- _Task to carry out_: Could you please return each line of the data that has the word "screenshot"?

- _Information shown_:
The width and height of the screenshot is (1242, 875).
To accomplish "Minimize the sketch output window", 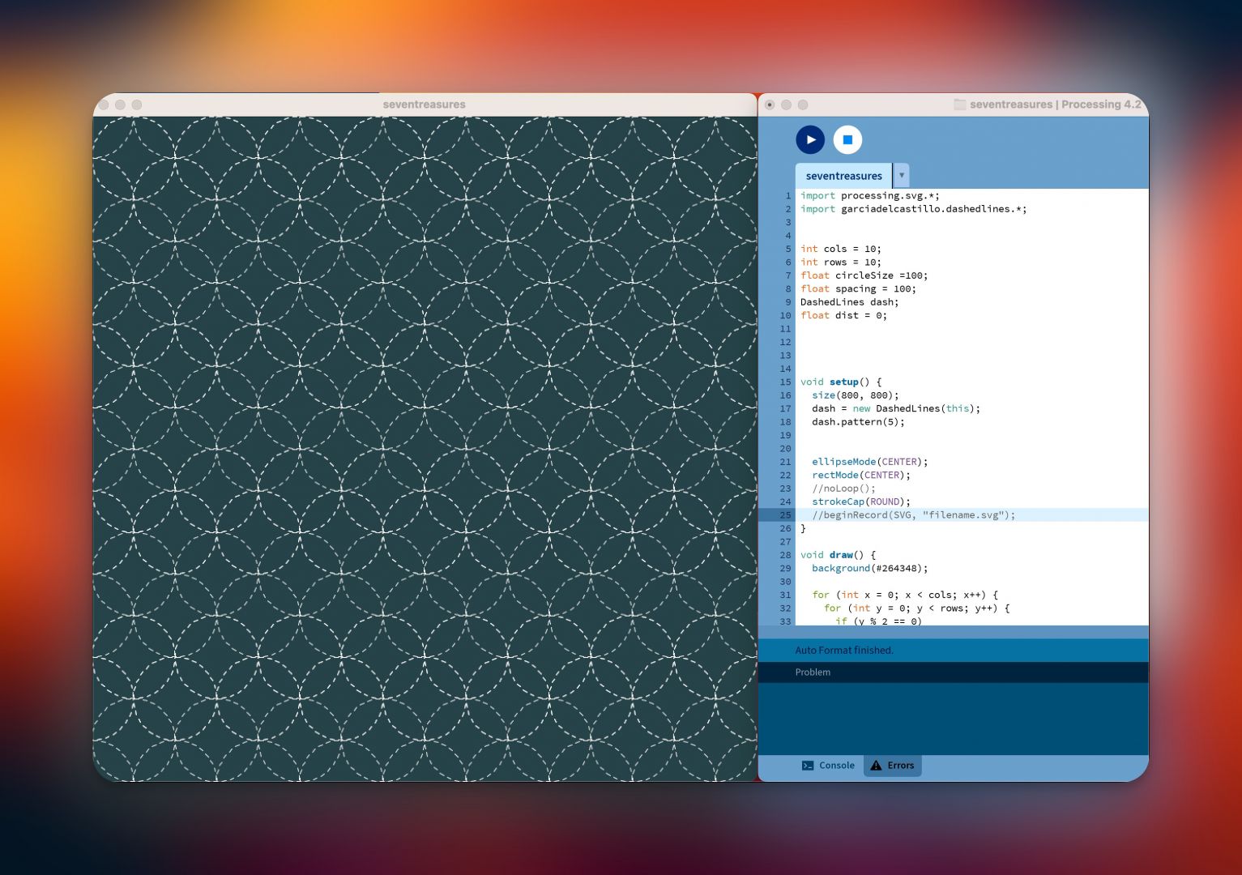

* * *

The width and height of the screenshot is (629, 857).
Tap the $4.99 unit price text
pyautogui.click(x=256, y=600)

==

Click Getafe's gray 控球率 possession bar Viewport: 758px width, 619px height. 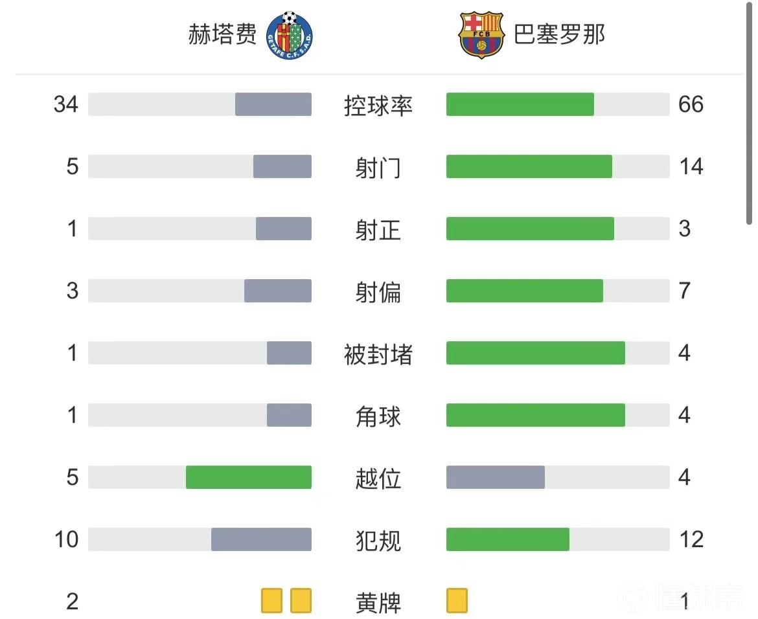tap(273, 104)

- _Result_:
The width and height of the screenshot is (1242, 875).
The width and height of the screenshot is (629, 857).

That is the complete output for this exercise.